- Recorded data -
----------

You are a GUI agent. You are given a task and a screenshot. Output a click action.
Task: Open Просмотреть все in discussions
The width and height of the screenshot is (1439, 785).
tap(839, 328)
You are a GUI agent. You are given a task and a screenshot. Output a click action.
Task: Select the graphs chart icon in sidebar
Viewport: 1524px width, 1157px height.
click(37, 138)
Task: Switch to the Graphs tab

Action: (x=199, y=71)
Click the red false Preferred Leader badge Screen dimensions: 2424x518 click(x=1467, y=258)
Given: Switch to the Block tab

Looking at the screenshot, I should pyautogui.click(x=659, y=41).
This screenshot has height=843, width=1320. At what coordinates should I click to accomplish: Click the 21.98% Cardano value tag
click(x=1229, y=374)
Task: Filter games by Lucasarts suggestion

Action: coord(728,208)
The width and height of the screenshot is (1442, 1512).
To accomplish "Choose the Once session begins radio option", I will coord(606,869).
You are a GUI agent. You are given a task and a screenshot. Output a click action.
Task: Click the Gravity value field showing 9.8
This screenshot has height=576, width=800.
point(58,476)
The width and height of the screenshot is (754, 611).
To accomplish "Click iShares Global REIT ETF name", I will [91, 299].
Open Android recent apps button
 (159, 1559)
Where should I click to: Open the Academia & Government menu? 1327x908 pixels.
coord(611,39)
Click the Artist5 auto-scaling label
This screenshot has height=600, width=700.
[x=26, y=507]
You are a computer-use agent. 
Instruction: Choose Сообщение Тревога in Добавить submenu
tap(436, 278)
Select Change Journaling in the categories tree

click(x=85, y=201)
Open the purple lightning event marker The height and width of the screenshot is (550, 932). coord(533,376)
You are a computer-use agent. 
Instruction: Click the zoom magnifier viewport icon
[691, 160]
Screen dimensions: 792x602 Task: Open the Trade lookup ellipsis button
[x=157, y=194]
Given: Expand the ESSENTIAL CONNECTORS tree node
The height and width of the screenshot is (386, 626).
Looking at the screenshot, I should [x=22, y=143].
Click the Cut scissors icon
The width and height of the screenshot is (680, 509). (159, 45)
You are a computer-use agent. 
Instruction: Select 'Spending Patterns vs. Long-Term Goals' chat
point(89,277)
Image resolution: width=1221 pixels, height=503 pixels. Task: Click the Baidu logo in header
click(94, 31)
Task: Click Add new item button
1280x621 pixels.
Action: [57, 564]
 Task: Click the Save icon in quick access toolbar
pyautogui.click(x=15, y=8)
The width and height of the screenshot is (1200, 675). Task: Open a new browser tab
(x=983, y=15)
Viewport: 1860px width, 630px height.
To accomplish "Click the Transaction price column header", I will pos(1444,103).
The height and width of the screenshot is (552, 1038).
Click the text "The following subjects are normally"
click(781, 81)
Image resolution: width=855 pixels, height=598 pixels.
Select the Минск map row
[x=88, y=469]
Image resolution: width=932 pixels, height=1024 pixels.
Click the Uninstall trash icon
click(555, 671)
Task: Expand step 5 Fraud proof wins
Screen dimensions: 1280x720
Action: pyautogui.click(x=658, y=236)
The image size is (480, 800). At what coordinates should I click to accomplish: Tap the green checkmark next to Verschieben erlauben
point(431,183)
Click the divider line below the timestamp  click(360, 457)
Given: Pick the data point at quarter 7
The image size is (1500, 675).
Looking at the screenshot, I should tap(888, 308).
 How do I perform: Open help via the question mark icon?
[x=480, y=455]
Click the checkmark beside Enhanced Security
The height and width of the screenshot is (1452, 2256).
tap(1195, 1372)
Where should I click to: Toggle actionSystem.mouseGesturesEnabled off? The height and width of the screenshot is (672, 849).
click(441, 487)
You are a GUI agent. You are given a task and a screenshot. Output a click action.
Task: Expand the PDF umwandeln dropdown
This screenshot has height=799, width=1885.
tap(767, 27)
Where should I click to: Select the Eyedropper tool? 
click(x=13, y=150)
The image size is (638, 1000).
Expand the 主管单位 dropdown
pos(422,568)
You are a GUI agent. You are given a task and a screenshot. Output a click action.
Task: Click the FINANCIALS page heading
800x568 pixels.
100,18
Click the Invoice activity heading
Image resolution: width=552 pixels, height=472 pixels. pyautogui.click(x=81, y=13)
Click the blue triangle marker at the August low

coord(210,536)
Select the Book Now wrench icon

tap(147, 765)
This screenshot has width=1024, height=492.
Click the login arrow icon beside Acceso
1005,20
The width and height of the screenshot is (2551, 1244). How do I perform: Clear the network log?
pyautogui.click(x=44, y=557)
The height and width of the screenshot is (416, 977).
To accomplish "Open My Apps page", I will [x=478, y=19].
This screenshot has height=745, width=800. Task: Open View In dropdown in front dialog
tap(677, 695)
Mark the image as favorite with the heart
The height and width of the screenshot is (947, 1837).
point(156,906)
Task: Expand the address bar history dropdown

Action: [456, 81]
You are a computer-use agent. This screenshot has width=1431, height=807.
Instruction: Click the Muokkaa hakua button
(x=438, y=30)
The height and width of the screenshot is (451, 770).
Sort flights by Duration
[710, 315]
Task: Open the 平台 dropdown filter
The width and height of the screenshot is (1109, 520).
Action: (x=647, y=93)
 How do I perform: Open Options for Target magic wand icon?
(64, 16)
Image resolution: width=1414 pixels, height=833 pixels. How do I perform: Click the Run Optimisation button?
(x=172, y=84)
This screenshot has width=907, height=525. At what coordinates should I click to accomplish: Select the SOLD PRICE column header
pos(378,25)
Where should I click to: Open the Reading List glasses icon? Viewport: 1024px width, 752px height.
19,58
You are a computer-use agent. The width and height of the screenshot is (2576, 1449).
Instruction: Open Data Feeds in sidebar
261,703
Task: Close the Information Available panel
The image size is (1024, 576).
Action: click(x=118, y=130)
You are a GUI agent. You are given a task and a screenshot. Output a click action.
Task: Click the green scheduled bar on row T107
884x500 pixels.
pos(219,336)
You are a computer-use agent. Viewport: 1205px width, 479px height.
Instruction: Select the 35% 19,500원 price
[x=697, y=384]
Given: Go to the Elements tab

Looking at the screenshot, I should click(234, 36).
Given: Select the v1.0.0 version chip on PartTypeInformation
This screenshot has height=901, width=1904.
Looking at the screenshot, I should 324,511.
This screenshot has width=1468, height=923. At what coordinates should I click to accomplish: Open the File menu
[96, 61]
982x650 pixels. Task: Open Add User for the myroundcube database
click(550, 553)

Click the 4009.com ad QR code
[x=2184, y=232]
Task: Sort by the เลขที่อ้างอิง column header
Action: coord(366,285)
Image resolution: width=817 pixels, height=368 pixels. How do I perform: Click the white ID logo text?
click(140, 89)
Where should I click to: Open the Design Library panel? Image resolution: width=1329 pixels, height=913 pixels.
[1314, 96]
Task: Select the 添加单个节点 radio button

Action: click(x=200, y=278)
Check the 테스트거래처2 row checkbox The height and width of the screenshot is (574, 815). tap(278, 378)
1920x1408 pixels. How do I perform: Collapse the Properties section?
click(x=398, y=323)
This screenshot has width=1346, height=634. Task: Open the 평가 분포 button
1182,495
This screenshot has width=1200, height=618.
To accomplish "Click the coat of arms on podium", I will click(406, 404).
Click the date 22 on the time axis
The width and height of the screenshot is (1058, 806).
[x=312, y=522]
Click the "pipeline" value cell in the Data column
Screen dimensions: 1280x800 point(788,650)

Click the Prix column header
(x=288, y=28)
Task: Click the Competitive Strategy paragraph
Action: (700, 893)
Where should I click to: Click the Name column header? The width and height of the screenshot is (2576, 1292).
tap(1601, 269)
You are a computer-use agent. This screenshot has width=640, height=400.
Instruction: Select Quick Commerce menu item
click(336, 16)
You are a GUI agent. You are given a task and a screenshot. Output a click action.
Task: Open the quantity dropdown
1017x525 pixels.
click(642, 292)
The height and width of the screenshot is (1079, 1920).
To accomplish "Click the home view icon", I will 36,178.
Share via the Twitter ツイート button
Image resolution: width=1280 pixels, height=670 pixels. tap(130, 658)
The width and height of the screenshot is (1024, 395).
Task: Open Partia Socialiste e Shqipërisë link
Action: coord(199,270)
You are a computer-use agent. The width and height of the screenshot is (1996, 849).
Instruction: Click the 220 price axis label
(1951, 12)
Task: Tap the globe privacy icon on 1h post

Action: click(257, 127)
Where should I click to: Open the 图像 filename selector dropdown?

----------

- WORK TO DO -
Can you copy out, word for word and with nothing else, the rows from the line containing "The height and width of the screenshot is (552, 1038)." through the line containing "pos(422,568)", keeping both of those lines?

- WRITTEN REPLY -
The height and width of the screenshot is (552, 1038).
Click the text "The following subjects are normally"
click(781, 81)
Image resolution: width=855 pixels, height=598 pixels.
Select the Минск map row
[x=88, y=469]
Image resolution: width=932 pixels, height=1024 pixels.
Click the Uninstall trash icon
click(555, 671)
Task: Expand step 5 Fraud proof wins
Screen dimensions: 1280x720
Action: pyautogui.click(x=658, y=236)
The image size is (480, 800). At what coordinates should I click to accomplish: Tap the green checkmark next to Verschieben erlauben
point(431,183)
Click the divider line below the timestamp  click(360, 457)
Given: Pick the data point at quarter 7
The image size is (1500, 675).
Looking at the screenshot, I should tap(888, 308).
 How do I perform: Open help via the question mark icon?
[x=480, y=455]
Click the checkmark beside Enhanced Security
The height and width of the screenshot is (1452, 2256).
tap(1195, 1372)
Where should I click to: Toggle actionSystem.mouseGesturesEnabled off? The height and width of the screenshot is (672, 849).
click(441, 487)
You are a GUI agent. You are given a task and a screenshot. Output a click action.
Task: Expand the PDF umwandeln dropdown
This screenshot has height=799, width=1885.
tap(767, 27)
Where should I click to: Select the Eyedropper tool? 
click(x=13, y=150)
The image size is (638, 1000).
Expand the 主管单位 dropdown
pos(422,568)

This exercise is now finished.